### Task details
Repeat the lines below word for word, beginning at the line that has "Locate an element" and stopping after the last line. Leave the pictures out of your copy.

### Provided material
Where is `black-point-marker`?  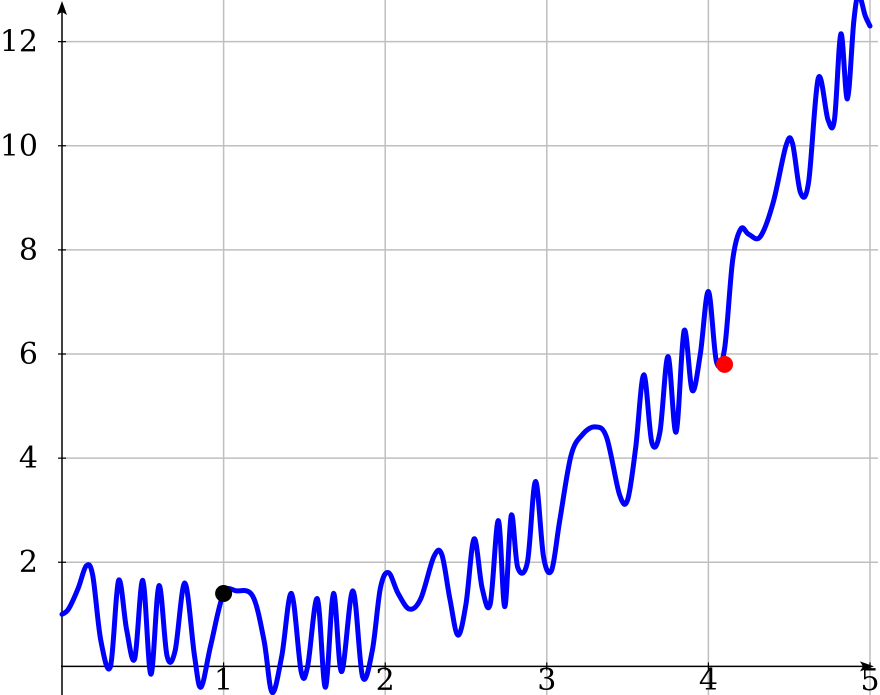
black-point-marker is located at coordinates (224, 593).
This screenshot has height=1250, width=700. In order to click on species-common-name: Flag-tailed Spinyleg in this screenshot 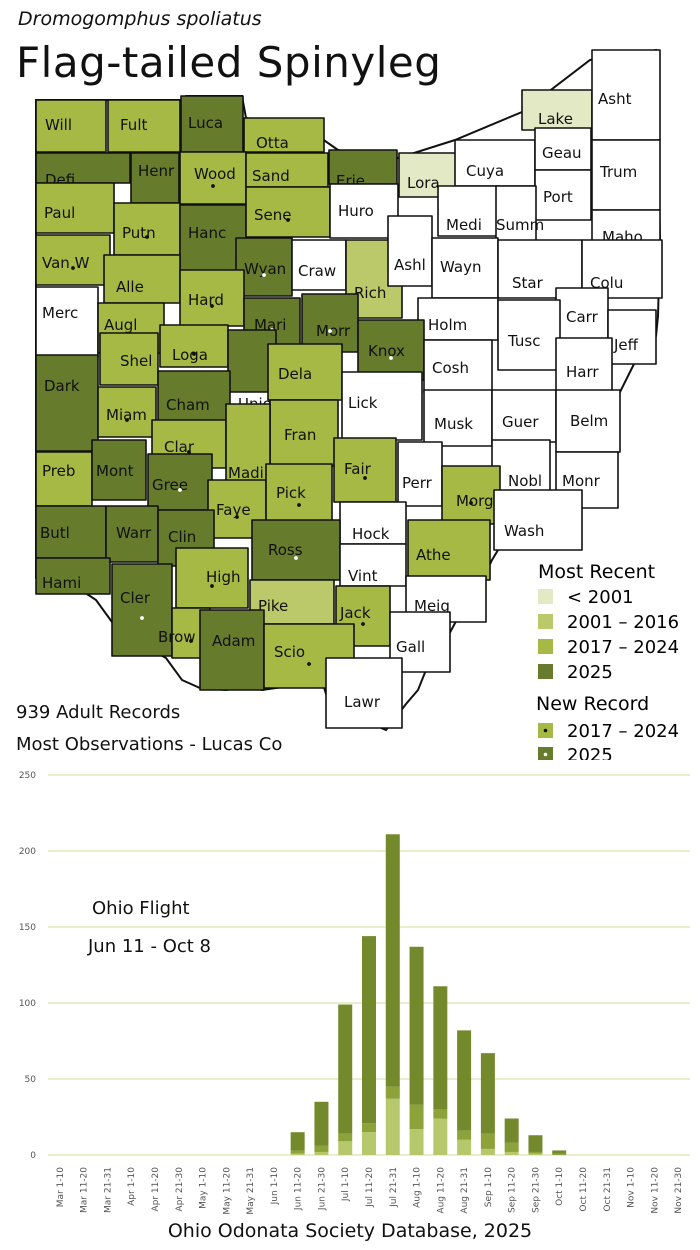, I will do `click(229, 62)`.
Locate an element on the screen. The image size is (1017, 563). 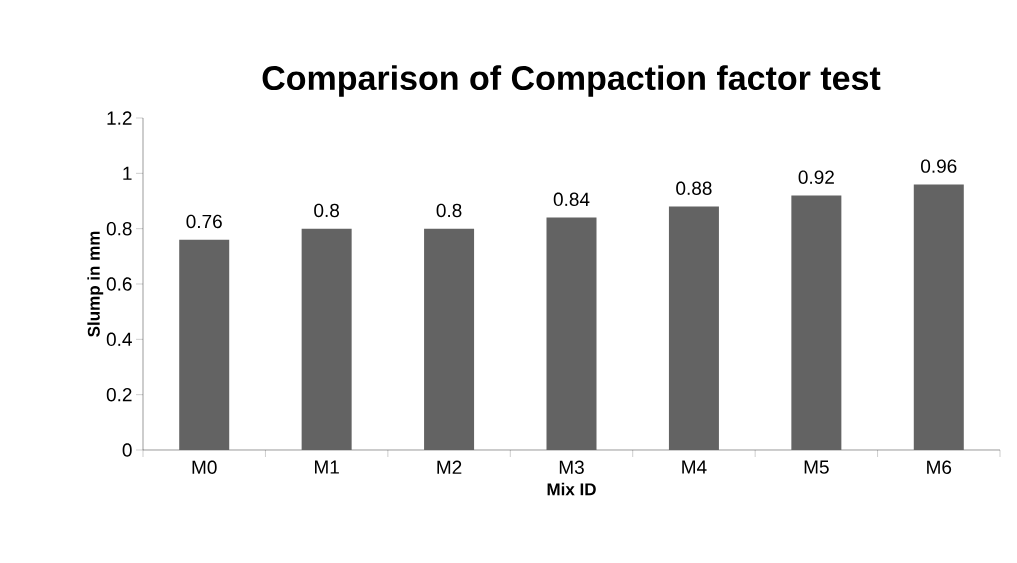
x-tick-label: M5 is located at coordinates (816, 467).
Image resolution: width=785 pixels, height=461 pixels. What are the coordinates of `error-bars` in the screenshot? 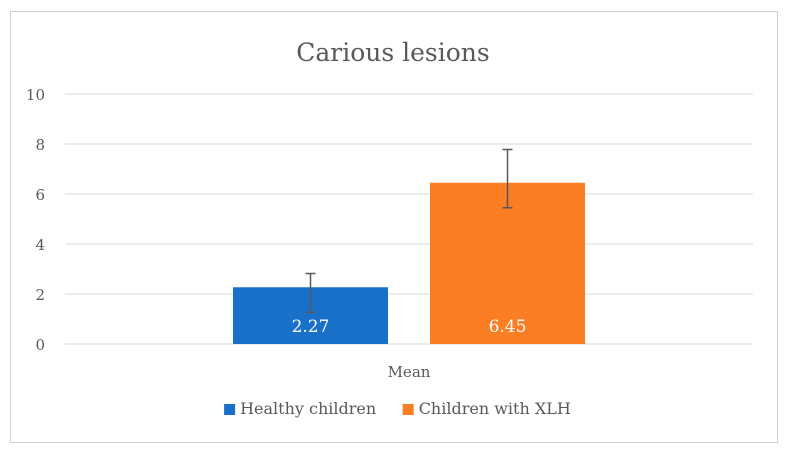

### Answer space
Locate an element on the screen. The image size is (1017, 563). 
x-tick-label: M5 is located at coordinates (816, 467).
Image resolution: width=785 pixels, height=461 pixels. What are the coordinates of `error-bars` in the screenshot? 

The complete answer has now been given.